(Stored items)
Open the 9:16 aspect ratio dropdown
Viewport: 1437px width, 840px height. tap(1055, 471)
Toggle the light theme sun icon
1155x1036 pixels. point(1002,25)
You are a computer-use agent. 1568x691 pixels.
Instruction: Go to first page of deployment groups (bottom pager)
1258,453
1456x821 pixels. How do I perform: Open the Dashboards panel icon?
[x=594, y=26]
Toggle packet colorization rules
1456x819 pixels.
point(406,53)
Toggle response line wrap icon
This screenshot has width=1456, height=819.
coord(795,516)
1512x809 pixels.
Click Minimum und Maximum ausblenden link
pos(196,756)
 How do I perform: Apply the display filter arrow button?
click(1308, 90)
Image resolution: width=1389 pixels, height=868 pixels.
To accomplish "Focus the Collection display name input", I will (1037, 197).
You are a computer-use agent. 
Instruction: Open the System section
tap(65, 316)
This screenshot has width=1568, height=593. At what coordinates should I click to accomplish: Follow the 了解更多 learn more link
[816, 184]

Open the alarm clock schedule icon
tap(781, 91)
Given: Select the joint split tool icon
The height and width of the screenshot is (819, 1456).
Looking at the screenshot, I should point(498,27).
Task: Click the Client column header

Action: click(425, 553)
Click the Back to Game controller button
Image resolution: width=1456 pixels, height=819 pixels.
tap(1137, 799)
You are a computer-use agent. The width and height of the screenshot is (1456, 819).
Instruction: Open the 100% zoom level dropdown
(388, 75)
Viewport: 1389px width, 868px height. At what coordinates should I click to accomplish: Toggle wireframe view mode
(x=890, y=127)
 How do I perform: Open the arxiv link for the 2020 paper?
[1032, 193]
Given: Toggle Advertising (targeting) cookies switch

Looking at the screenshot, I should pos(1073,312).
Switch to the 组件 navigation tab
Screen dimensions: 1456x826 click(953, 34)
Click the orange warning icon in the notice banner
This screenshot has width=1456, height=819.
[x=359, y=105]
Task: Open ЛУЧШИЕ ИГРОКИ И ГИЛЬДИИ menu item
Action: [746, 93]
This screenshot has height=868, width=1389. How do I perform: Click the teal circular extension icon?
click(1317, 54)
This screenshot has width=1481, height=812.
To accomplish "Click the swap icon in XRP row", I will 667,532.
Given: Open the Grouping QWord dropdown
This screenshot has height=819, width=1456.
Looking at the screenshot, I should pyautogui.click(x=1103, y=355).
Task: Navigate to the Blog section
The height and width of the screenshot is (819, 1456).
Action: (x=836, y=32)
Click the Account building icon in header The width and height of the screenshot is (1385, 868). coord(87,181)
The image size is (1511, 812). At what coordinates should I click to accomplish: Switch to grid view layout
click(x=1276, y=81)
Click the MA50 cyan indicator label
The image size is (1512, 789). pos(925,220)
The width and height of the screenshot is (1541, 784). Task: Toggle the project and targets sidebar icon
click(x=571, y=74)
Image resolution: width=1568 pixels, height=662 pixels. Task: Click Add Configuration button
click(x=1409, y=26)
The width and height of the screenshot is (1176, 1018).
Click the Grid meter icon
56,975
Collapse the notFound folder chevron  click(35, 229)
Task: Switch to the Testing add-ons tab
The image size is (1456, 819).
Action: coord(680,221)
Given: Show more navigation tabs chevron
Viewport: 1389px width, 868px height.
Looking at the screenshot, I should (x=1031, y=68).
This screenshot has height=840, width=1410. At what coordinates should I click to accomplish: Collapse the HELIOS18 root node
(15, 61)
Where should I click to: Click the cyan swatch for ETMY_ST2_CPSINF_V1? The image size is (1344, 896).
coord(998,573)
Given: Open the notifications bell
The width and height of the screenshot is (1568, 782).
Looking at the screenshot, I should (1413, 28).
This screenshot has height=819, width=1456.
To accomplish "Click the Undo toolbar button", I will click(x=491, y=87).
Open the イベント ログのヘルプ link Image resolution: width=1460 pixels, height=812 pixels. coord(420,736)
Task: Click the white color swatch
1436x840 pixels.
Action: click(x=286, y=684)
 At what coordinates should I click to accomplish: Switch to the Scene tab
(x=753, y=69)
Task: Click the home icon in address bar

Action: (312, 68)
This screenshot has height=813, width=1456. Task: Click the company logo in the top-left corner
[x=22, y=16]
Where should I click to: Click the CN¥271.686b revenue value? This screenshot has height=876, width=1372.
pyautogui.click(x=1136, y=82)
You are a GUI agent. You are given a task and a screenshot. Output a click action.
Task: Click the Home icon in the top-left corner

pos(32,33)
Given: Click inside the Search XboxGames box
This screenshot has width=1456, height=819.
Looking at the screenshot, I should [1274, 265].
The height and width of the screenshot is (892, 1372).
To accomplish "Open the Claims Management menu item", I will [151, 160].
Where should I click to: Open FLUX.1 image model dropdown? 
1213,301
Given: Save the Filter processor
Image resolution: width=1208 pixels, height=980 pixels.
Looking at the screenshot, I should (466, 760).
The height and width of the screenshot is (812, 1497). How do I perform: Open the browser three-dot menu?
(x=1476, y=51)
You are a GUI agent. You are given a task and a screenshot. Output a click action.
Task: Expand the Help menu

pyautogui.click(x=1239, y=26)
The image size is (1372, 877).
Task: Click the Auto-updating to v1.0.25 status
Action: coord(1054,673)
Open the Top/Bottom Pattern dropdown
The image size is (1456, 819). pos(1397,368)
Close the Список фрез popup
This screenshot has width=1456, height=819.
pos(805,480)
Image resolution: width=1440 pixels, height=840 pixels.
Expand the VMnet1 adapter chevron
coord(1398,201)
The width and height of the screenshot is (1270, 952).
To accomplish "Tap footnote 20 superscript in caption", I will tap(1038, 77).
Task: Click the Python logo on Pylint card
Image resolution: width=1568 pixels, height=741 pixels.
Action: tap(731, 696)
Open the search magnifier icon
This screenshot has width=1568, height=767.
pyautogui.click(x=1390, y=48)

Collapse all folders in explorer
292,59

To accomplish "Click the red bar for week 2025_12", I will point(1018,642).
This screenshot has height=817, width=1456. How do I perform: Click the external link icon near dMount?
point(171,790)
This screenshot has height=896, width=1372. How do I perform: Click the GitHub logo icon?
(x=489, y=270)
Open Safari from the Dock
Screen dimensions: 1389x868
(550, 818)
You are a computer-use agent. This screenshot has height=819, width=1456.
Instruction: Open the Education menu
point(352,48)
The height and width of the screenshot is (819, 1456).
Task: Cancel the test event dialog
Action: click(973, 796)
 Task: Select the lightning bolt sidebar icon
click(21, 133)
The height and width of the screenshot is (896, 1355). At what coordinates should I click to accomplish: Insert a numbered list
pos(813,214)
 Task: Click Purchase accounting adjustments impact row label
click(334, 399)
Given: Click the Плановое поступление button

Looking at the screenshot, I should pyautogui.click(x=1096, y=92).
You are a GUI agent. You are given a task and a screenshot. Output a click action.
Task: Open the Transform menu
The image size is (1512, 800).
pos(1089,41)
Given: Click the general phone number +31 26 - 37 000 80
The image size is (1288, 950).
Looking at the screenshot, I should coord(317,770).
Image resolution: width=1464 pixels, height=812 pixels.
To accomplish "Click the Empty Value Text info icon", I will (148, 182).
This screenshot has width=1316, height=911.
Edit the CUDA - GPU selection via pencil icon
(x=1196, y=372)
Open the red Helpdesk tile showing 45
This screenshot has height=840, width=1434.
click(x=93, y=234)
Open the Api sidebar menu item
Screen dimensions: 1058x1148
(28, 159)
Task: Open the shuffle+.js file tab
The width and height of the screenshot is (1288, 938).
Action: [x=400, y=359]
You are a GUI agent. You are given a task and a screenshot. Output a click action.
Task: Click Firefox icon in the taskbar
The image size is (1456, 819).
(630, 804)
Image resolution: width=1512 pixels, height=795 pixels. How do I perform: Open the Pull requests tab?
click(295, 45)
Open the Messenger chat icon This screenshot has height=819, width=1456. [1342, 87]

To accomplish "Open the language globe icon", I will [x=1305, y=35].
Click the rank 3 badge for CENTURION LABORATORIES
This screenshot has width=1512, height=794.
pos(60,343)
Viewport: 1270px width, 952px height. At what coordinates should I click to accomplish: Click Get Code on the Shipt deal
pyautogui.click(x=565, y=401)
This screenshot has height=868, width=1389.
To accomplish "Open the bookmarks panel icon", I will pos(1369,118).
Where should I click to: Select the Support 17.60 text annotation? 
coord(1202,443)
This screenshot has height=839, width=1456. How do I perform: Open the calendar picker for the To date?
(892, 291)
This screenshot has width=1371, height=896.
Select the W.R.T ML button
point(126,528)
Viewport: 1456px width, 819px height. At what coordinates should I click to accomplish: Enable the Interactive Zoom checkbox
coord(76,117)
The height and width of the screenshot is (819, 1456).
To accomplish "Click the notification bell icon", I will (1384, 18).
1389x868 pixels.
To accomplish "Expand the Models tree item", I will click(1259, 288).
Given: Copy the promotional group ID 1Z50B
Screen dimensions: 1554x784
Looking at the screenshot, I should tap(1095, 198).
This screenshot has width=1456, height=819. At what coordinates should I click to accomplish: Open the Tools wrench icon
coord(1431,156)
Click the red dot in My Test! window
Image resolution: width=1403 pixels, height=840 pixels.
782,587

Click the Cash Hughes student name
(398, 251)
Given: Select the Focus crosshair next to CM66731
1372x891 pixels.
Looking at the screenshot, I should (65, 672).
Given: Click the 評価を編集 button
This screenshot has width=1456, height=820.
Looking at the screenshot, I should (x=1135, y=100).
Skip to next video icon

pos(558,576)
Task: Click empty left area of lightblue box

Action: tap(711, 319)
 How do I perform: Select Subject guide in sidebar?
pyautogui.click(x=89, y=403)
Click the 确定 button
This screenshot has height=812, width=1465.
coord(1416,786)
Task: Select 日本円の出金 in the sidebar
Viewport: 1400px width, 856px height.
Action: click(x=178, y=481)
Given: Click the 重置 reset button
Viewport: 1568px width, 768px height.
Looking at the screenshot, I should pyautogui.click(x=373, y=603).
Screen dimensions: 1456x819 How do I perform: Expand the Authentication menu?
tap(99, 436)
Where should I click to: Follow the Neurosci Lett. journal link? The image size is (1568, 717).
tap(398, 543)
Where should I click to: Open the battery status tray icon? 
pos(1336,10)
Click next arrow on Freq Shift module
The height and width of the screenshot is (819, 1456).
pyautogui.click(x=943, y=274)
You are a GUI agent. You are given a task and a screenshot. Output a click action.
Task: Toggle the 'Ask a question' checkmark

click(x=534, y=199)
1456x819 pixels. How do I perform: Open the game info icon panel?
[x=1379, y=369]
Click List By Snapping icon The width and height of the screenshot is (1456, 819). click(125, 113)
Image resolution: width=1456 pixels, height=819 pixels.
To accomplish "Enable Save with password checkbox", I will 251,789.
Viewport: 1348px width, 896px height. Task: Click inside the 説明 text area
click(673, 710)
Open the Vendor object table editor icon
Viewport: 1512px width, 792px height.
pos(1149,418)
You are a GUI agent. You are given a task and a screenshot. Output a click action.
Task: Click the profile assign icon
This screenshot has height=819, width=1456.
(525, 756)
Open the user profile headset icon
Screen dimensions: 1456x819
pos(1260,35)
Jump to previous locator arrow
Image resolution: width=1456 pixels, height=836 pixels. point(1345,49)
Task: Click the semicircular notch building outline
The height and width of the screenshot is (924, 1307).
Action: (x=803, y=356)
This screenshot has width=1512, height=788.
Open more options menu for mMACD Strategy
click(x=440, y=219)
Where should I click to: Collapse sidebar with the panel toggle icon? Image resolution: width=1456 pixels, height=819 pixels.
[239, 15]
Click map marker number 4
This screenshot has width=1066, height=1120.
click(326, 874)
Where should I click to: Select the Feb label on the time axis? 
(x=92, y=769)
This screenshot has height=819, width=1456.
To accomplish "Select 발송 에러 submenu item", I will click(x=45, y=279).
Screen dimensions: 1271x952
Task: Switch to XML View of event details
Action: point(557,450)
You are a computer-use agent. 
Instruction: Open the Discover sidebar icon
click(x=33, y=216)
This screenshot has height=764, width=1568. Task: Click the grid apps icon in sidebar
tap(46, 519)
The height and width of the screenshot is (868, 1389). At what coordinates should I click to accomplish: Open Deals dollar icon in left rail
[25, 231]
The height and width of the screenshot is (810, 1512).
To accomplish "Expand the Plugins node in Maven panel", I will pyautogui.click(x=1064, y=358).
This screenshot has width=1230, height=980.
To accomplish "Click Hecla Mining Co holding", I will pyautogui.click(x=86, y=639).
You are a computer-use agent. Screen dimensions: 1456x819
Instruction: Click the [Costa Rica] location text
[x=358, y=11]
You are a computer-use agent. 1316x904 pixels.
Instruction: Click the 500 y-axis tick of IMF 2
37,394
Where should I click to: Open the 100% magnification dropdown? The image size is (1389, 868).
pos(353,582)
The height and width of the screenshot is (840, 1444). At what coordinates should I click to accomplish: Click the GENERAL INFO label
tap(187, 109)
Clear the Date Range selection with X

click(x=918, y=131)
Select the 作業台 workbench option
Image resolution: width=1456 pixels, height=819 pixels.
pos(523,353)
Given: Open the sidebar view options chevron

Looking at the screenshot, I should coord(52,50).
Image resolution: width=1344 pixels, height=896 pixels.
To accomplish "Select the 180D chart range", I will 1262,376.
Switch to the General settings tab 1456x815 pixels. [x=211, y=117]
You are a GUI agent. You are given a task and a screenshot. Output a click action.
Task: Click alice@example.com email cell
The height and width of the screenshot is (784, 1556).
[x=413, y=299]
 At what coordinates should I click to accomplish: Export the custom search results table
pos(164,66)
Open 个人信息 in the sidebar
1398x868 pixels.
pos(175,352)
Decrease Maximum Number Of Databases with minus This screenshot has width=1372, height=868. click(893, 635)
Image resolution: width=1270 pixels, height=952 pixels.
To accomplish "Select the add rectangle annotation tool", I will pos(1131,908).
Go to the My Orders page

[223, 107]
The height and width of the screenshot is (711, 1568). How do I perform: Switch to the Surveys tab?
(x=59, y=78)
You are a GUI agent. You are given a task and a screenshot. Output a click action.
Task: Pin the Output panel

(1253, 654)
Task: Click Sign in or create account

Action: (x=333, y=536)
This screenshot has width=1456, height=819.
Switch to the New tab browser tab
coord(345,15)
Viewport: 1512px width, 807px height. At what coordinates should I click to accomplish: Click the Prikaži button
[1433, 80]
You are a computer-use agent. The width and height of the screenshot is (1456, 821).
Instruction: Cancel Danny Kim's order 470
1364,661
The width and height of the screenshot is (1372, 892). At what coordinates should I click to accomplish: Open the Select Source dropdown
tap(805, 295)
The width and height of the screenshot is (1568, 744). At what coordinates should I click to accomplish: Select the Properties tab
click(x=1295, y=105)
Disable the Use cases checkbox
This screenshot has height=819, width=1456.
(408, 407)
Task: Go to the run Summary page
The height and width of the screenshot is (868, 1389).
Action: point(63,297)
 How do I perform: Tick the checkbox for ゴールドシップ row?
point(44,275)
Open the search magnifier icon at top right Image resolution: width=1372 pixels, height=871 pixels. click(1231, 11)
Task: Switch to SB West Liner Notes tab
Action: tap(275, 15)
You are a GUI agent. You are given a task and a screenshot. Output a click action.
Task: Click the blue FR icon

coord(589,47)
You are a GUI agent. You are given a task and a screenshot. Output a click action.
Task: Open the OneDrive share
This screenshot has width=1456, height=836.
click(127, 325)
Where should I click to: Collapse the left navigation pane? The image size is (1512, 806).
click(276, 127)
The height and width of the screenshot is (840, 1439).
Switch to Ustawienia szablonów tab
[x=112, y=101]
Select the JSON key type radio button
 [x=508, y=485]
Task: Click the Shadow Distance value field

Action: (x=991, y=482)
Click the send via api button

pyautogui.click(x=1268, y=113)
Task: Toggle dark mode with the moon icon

* [ABOUT THIS TASK]: Identify how many lines in the entries above include the string "Save", then state that number alone.

* [COMPLETED TASK]: 2